As detailed in our ETF report on the tech sector, tech stocks are far and away the most profitable. That sector’s returns on invested capital (ROIC) stand at 42.3%, which is more than double the S&P500 at 17.4%.

And this week’s stock pick of the week is no exception. Analog Devices Inc (ADI), one of December’s Most Attrac­tive Stocks, boasts a 54% ROIC. And like all of our Most Attrac­tive Stocks the com­pany has (1) high and ris­ing eco­nomic prof­its (as dis­tinct from account­ing prof­its) and (2) a cheap val­u­a­tion.

As shown in our free report on ADI, the company’s return on invested capital (ROIC) (54%) is in the top quin­tile of all the com­pa­nies we cover and its eco­nomic earn­ings are grow­ing faster then reported accounting earnings. During its lat fiscal year, ADI’s economic earnings rose by 283% while accounting earnings rose by only 187%. Digging through the financial footnotes, we found $15mm in non-operating/non-recurring charges that cause reported earnings to be understated.
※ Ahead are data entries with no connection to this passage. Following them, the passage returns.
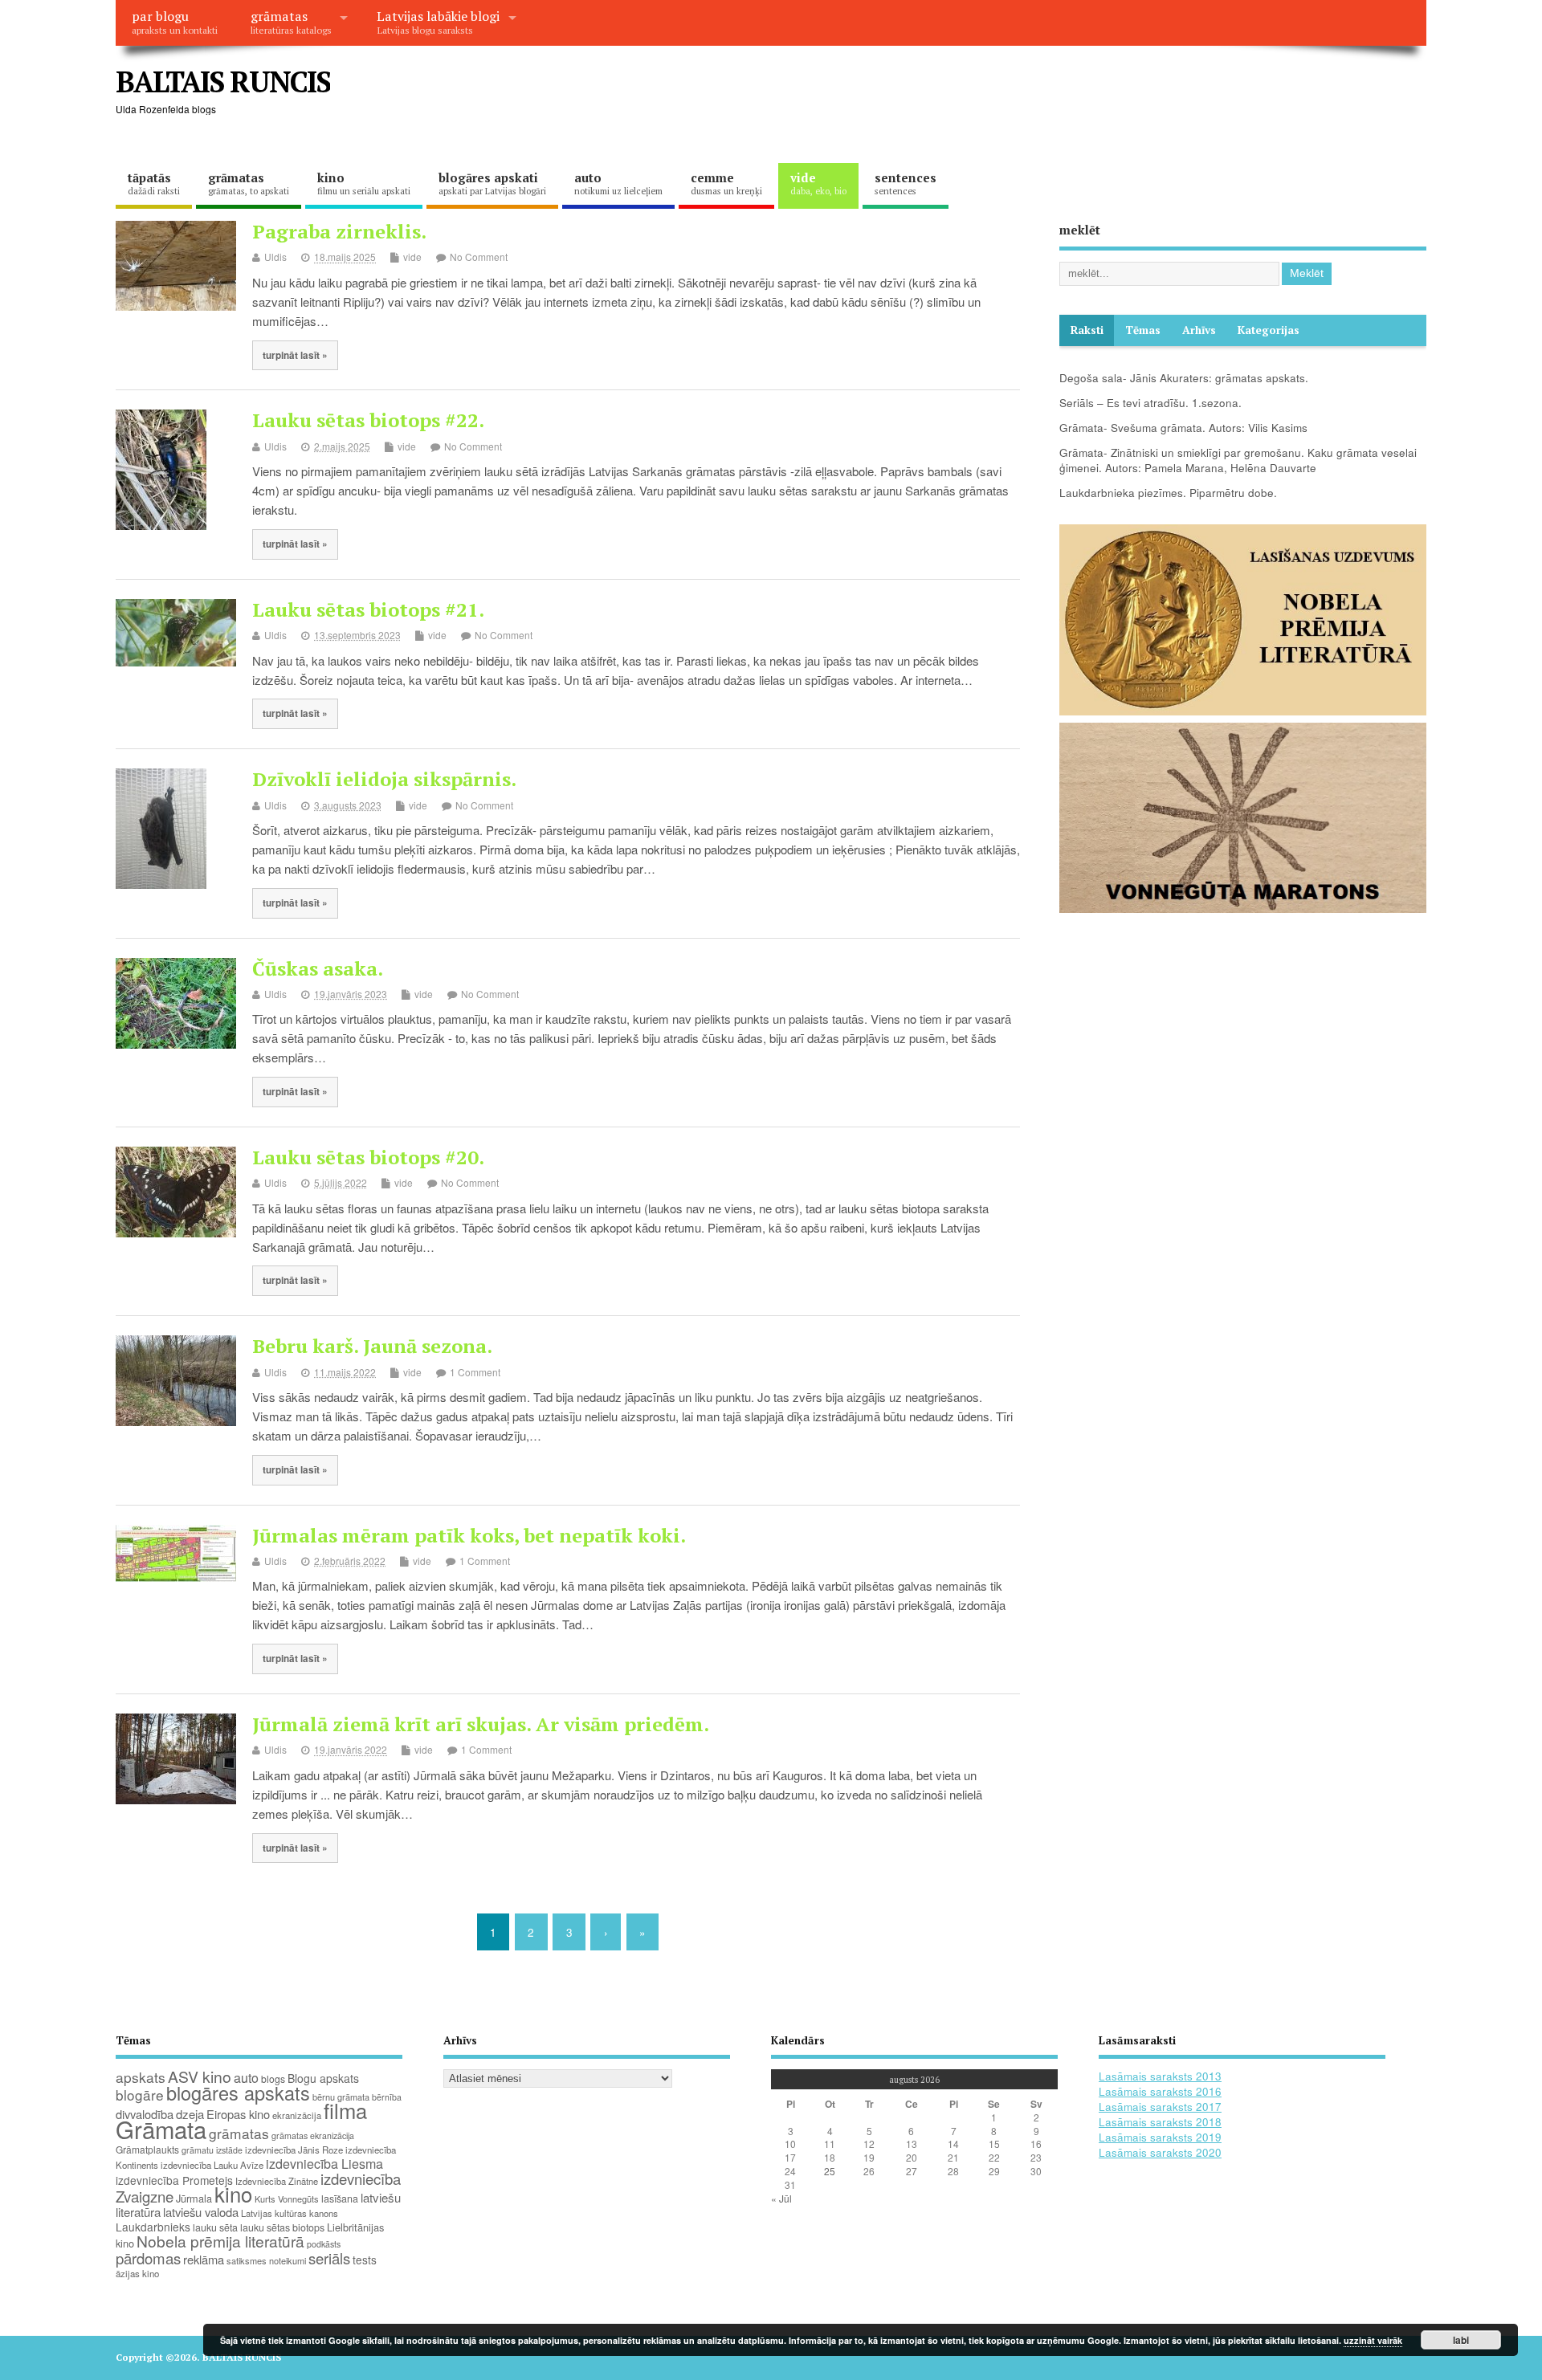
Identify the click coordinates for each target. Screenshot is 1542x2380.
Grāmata (161, 2129)
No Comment (479, 256)
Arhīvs (1199, 330)
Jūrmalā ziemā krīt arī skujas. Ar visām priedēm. (480, 1724)
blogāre (140, 2095)
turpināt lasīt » (295, 355)
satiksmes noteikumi (266, 2260)
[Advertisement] (1120, 95)
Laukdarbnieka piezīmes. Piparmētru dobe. (1168, 492)
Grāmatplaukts (147, 2149)
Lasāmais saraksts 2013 (1160, 2076)
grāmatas (291, 21)
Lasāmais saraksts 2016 (1160, 2091)
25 (829, 2171)
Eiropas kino (238, 2113)
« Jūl (781, 2198)
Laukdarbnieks (153, 2227)
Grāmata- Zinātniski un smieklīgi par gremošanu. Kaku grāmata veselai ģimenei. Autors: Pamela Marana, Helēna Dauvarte (1238, 460)
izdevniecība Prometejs (174, 2180)
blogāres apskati (492, 183)
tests (365, 2260)
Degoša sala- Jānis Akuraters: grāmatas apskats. (1183, 377)
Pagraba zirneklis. (339, 231)
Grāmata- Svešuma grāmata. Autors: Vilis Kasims (1183, 427)
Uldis (275, 256)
At the same time, the stock’s val­u­a­tion implies that ADI’s prof­its will decline by 10% and never grow again. In other words, the stock mar­ket is pre­dict­ing a per­ma­nent decline of more than 10% in ADI’s prof­its. Given that most investors are not aware that the company’s operating profits are as strong as they are, the market is probably not giving ADI appropriate credit for its profitability.
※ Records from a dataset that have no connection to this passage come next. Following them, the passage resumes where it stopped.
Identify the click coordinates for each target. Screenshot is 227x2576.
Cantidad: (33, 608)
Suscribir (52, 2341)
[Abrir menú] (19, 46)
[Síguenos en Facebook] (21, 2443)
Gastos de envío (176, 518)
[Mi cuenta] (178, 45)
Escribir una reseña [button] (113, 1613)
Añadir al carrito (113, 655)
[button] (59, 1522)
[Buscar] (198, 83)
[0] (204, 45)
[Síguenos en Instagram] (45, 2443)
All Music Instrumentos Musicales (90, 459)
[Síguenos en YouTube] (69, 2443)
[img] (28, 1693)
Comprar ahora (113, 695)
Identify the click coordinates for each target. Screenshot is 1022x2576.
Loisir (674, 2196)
In summary, the mar­ket is set­ting the profit growth bar quite low for this stock.

HIDDEN GEMS:

  1. About $15 million in non-operating expenses (after-tax) cause reported earnings to be understated.
  2. Our dis­counted cash flow analy­sis shows that ADI’s cur­rent val­u­a­tion (stock price of $37.18) implies that the company’s prof­its will decline by 10% and never grow again.
  3. The com­pany grew its eco­nomic earn­ings by $283mm dur­ing its last fis­cal year.
  4. Excess cash of $2,462.5mm or nearly 25% of its market cap

For details on what causes the dif­fer­ence between eco­nomic ver­sus account­ing prof­its, see Appen­dix 3 on page 10 of our report on ADI. See Appen­dix 4 to learn how ADI increased net operating profit after tax (NOPAT) by cut­ting costs and increased its NOPAT mar­gin from 13.4% to 26.4%. See Appen­dix 5 for details on how ADI reduced its invested cap­i­tal while revenue grew and raised its invested cap­i­tal turns from 1.38x to 2.04x. Appen­dix 7 (in the ROIC sec­tion) shows how the com­pany’s increase in NOPAT mar­gin and invested cap­i­tal turns result in an increase in ROIC (from 18.5%% to 53.9%) and eco­nomic earnings, which rose by $465.4mm.

In summary, ADI is gets our “very attractive” stock rating because its economic earnings are strong and growing while its valuation implies economic earnings will decline permanently by 10%.

ADI fits the risk/reward pro­file of a great stock to buy.

Note: Stock pick of the week is updated every Tuesday.